The trial did not select patients based on TROP2 expression, raising the question of whether TROP2 expression levels correlate with outcomes. Retrospective analysis of TROP2 expression may provide insights into the necessity of assessing TROP2 levels for personalized treatment in OC.
Safety Profile
Grade 3 or higher treatment-related adverse events (TRAEs) occurred in 42.5% of EC and 45.7% of OC patients. The most common TRAEs included stomatitis (52.5% in EC, 62.9% in OC) and nausea (37.5% in EC, 48.6% in OC), mostly grade 1 and 2. There were low rates of grade 3 adjudicated drug-related interstitial lung disease (one case per cohort). No grade 4 or 5 events or treatment-related deaths occurred, although two patients in the OC cohort and three patients in the EC cohort discontinued treatment due to TRAEs.
Competition: Sacituzumab Govitecan (Sac-TMT)
Merck’s sacituzumab govitecan (Sac-TMT), another TROP2-directed ADC, is a strong competitor. In a Phase II trial presented at ESMO, Sac-TMT was evaluated as a monotherapy in heavily pretreated EC and OC patients, showing comparable efficacy. Sac-TMT was dosed at 5mg/kg every two weeks, while Dato-DXd was dosed at 6mg/kg every three weeks. The EC cohort had an ORR of 34.1%, a DCR of 75%, a median DoR of 5.7 months, and a median PFS of 5.7 months (95% CI: 3.7–9.4). The OC cohort exhibited an ORR of 40%, a DCR of 75%, a median DoR of 5.3 months, and a median PFS of 6.0 months (95% CI: 3.9–7.3). Importantly, Sac-TMT’s trial incorporated TROP2 expression assessment via immunohistochemistry (IHC). Patients with a TROP2 IHC H-score ≥200 demonstrated higher response rates than patients with a low TROP2 IHC H-score (41.7% vs. 35.7% in EC, 61.5% vs. 27.3% in OC), suggesting that TROP2 expression may play a role in treatment efficacy, particularly in OC.
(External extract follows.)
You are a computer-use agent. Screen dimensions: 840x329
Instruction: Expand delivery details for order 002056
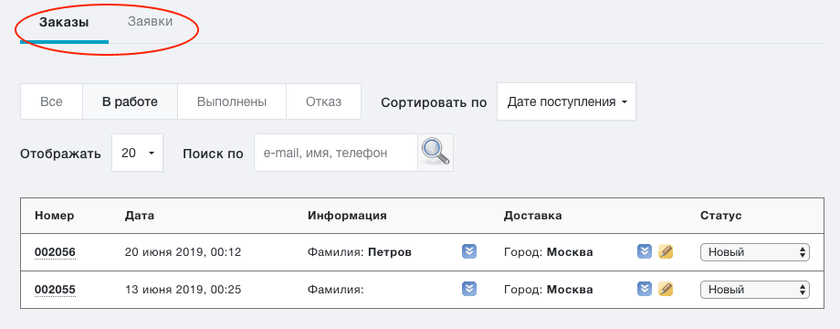(645, 251)
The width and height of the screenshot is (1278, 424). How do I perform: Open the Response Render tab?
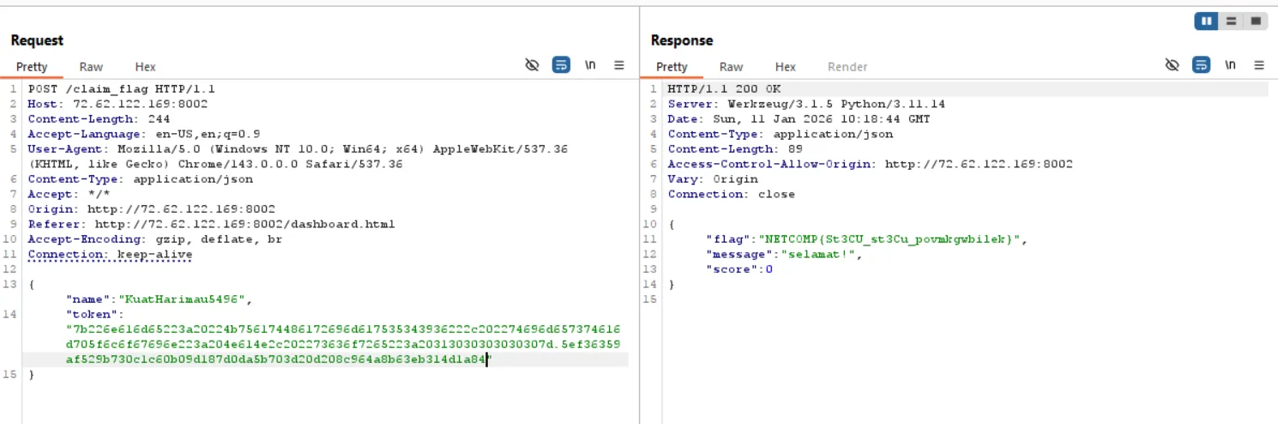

In terms of safety, 72.7% of the EC cohort and 67.5% of the OC cohort experienced grade 3 or higher TRAEs, with the most common hematological toxicities including neutropenia and anemia, and gastrointestinal toxicities including stomatitis, vomiting, and nausea.
Market Outlook
According to GlobalData’s analyst consensus forecast, Dato-DXd could generate global annual sales of $6.1 billion by 2030. Sac-TMT is projected to achieve $431 million in annual sales by 2030. Dato-DXd offers a more convenient dosing schedule and a similar efficacy and safety profile, potentially making it a preferred option, pending further analyses and head-to-head studies. Overall, TROP2-directed ADC agents like Dato-DXd and Sac-TMT show significant promise in recurrent EC and OC, offering hope for patients with these challenging cancers.